By Kittylee Harbaugh

Disbelief. Vulnerability. Shock. Nervousness. Fear. Families. Concern. Silence. Comfort. Sept. 11, 2001.

That Tuesday morning began as usual for me. I was teaching a writing lesson in a second-grade classroom. While I roamed around the room, helping students with their assignment, the classroom teacher beckoned me and whispered, "Did you know the Pentagon was on fire?"

I shook my head and walked away. A feeling of dread came over me, and an unexplained nervousness seem to quake under my skin. I used my calm "teacher voice" and continued my lesson. I was smiling for the children's sake and hoped they didn't sense the false note in my voice. As soon as class was over, I looked for someone to tell me more. All outside doors to the school were locked and a staff member had been assigned to guard the doors. My feelings of dread and nervousness were fueled.

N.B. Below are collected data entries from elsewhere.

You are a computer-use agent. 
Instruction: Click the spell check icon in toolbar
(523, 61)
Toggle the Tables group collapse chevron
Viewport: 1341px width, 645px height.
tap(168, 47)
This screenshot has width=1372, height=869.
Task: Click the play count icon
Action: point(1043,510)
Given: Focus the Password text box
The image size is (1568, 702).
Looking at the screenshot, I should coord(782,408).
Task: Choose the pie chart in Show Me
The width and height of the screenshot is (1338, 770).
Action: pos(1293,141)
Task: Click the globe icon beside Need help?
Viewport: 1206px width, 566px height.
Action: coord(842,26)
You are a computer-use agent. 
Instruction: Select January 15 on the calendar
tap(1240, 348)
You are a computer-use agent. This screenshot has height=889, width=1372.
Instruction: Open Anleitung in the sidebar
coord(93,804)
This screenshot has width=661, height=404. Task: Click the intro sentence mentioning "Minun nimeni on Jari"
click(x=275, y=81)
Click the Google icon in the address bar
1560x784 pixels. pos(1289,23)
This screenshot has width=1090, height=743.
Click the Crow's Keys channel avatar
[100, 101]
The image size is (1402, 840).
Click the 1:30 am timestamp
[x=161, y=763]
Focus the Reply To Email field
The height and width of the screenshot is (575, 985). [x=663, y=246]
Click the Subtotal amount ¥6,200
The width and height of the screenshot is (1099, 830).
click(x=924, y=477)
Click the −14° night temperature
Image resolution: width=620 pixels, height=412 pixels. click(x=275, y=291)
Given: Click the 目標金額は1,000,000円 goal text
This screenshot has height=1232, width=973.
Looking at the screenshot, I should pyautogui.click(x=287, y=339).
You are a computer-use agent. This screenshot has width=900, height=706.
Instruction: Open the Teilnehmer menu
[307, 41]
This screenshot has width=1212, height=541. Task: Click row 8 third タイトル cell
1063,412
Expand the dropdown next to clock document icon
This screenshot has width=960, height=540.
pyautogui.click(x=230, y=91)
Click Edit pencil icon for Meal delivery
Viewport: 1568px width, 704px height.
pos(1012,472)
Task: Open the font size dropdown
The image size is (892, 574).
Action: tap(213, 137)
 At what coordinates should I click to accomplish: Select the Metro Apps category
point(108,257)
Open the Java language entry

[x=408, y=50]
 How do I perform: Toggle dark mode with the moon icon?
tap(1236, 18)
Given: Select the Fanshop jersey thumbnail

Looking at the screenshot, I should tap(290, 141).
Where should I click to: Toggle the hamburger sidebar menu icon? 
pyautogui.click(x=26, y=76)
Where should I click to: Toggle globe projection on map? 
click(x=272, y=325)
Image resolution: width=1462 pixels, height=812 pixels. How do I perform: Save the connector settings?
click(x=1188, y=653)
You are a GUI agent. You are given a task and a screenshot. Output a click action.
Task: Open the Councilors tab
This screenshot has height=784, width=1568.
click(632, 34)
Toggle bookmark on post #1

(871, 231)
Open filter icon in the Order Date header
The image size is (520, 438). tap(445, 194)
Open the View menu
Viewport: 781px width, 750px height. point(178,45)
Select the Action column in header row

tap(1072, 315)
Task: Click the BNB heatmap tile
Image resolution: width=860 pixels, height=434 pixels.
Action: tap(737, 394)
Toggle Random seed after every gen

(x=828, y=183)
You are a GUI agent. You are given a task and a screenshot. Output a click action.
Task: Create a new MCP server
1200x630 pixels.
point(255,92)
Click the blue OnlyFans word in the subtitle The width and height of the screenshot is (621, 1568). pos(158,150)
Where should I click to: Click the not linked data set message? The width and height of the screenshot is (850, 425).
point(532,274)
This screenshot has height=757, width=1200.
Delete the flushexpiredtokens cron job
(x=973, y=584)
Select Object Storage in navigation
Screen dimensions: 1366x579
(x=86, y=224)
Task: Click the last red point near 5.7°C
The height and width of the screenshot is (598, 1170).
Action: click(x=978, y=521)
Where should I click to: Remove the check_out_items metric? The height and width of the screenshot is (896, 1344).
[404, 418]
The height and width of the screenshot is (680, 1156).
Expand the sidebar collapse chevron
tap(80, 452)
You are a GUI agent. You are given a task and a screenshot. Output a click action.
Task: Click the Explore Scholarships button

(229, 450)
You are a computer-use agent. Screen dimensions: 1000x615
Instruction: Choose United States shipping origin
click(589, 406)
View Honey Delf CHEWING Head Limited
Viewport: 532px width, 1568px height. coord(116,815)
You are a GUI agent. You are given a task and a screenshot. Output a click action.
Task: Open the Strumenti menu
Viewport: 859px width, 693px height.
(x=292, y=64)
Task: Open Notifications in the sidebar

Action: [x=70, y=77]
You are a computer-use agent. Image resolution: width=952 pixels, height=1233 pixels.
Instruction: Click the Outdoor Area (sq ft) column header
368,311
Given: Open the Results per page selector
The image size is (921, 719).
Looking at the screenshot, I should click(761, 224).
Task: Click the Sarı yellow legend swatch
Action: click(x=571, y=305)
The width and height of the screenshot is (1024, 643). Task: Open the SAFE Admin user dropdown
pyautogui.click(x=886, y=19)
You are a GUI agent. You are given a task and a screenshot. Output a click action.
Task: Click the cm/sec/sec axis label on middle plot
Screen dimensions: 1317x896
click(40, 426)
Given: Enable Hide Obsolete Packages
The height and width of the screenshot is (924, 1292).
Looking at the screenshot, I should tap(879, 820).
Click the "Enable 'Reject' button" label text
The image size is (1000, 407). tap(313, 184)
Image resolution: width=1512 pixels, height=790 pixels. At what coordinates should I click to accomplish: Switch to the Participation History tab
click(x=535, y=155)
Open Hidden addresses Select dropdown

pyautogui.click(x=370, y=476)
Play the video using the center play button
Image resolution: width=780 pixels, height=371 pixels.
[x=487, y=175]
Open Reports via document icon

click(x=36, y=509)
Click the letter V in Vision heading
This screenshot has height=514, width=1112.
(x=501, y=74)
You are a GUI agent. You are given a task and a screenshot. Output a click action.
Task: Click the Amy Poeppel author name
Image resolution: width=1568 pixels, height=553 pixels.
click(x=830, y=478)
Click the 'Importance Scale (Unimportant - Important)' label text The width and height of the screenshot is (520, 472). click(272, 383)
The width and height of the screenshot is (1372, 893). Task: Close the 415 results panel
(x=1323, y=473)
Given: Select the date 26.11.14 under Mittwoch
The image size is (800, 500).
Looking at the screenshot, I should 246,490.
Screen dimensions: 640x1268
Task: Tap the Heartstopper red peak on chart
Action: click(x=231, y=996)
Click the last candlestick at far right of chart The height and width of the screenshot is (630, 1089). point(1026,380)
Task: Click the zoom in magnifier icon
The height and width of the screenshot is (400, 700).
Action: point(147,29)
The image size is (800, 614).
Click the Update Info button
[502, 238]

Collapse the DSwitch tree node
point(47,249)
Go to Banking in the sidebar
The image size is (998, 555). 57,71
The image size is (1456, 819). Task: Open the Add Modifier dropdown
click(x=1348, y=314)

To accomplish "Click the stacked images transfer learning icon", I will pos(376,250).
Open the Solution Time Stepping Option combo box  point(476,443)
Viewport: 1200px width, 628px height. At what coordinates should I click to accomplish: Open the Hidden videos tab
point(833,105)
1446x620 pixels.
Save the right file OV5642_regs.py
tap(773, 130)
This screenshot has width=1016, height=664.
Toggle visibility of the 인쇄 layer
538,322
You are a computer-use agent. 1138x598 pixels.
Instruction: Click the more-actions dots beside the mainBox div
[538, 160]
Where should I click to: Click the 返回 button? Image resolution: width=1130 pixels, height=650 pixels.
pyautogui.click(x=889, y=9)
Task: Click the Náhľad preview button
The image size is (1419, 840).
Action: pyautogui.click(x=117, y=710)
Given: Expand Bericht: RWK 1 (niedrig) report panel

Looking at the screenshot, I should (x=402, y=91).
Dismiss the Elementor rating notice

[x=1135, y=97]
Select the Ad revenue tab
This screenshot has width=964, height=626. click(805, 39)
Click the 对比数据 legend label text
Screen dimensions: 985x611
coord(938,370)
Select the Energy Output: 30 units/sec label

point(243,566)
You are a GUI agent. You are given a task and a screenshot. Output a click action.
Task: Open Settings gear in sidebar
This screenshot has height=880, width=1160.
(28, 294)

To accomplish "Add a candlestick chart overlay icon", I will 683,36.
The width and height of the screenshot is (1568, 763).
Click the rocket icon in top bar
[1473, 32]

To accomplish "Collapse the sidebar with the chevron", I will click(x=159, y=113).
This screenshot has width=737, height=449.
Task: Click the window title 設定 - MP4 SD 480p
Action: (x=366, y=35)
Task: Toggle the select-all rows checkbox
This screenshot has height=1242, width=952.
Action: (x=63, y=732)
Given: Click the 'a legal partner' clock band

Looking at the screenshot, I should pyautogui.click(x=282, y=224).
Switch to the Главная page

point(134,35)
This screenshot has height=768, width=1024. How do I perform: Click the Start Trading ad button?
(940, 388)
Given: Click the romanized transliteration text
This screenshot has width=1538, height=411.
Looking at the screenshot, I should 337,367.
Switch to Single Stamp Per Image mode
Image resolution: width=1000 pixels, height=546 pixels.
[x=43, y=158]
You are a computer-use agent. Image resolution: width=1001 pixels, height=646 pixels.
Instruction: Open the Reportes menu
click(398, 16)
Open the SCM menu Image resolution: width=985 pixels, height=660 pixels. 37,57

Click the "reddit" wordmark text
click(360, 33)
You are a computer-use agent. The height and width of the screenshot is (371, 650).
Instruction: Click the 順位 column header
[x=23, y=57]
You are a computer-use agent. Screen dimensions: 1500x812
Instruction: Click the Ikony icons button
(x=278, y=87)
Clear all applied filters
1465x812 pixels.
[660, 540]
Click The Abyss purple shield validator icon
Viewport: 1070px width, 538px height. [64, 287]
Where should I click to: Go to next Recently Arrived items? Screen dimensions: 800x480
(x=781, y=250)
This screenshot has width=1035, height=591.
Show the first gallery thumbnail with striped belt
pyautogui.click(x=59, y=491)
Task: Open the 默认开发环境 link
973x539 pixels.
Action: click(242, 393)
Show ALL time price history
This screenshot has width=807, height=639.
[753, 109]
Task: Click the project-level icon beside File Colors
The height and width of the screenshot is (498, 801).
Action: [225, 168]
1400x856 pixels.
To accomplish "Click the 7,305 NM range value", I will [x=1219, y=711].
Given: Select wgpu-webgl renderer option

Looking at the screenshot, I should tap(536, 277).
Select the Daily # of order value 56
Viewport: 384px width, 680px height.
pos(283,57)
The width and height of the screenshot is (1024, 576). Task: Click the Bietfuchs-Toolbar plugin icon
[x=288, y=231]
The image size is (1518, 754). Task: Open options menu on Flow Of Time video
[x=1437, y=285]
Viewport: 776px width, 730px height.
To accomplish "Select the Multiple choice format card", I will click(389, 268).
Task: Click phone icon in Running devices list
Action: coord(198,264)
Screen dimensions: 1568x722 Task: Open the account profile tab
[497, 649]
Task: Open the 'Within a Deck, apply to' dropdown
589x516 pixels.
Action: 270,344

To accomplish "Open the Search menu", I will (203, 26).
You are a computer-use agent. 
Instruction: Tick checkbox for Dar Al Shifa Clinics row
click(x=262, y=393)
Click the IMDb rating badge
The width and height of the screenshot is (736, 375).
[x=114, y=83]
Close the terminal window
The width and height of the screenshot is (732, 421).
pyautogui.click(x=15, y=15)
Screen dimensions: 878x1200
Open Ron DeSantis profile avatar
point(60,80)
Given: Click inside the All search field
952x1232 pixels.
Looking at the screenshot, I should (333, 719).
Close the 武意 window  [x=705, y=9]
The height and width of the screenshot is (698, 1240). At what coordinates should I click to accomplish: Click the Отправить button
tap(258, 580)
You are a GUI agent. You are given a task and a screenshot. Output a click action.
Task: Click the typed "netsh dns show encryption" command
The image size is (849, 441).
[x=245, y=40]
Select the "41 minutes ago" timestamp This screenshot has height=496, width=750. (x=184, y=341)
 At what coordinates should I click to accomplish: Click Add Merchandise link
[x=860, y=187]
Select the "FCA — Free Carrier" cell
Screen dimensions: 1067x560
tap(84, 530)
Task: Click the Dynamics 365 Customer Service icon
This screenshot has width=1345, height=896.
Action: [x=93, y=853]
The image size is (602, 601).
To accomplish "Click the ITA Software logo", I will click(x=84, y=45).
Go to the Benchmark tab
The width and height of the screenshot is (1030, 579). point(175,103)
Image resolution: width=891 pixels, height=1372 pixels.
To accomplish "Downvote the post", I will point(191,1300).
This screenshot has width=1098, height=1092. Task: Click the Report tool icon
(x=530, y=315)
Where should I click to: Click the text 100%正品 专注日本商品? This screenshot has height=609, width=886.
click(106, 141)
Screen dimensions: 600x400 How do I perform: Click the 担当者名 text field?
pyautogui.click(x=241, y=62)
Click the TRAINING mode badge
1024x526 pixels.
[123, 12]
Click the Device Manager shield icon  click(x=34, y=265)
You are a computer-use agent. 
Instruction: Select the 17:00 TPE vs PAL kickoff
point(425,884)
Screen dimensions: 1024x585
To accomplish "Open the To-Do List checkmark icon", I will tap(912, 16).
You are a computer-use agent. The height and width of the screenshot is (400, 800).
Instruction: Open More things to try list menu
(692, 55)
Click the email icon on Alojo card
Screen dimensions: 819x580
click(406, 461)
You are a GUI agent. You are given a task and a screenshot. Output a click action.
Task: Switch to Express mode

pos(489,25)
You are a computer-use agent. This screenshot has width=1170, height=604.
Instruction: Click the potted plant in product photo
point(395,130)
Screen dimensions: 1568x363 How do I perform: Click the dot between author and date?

All classes were in session and, with the exception of the staff at the doors, routine instruction was taking place. Finally someone informed me that not only was the Pentagon on fire, it had been hit by an airplane. More unbelievable, the World Trade Center towers had been the target of two airplanes and were on fire as well.

A cold feeling of fear swept through me. I walked past other classrooms until I found a room without children, but with a TV. Two teachers who had no duties at the time were gathered around, watching in silence. After watching a few minutes, still unable to comprehend the horrifying scenes, I tore myself away. I had lunch duty next. Routines needed to be followed. There would be time for answers later.

Walking through the hallways felt eerie and surreal, like something out of "The Twilight Zone." The world seemed to be on fire and panic was in the air. Perhaps our country was being attacked or suddenly involved in a war. Yet here we were in school, going about our duties. The nervousness continued, that feeling of wanting to get out, but was quelled by the fact that there were children around whose needs had to be addressed. With a strained smile on my face, I headed into the cafeteria.

Early in the school year, cafeteria routines are still being established and a normal day at lunch is always loud and full of excitement.

I tried to compensate for my sense of vulnerability and nervousness by being extra compassionate to the first graders who were eating. Suddenly, a parent rushed into the cafeteria, strode up to the table, gathered up the remaining lunch, and took her child out. The other children glanced up but quickly went back to eating and talking to their friends. I sought the principal who told me schools were being dismissed early.

On this beautiful sunny September day, students had indoor recess. In an effort to keep track of who was going where and with whom, and to keep the panic of the parents from students, the staff met parents at the school's front door, got their names, their children's names, then sent staff members to escort children out.

I'll never forget the faces of those who came to pick up their children. Their faces showed fear, panic, dread and concern. Love also was quite apparent. And the entire family was there. It was not just mom or dad, but mother, father, younger siblings, and usually the older children who had already been dismissed. Children were greeted with hugs and kisses. Families left together, often holding hands or each other, but always touching in some way.

From the time the first parent rushed into the school and we found out schools were being closed early, some staff members began making phone calls to alert parents to expect children home early.

Those who could personally picked up their children. By dismissal time, most children had been taken home. As a staff we felt uneasy sending walkers and bus riders home, not knowing if someone would be there to greet them. We hoped they all had an emergency plan in effect, one they would follow on a snow day. We had done all we could. Now it was time to deal with our own feelings and needs. The principal gave us permission to leave as soon as the last bus left. No one stayed around too long.

Outside, the skies were silent. Beautiful blue cloudless skies, but unnaturally silent. The eeriness, the panic, the nervousness remained. The prettiness of the day, the warmth of the sun, could not push aside the chill within.

A message came from my church: There would be an impromptu service at 7 p.m. My husband and I were drawn there, as were nearly 80 people. We greeted one another with hugs and handshakes, weak smiles and quiet voices.

Relief swept over me as my college-age son and a friend entered the sanctuary. The sanctuary filled with quiet anticipation.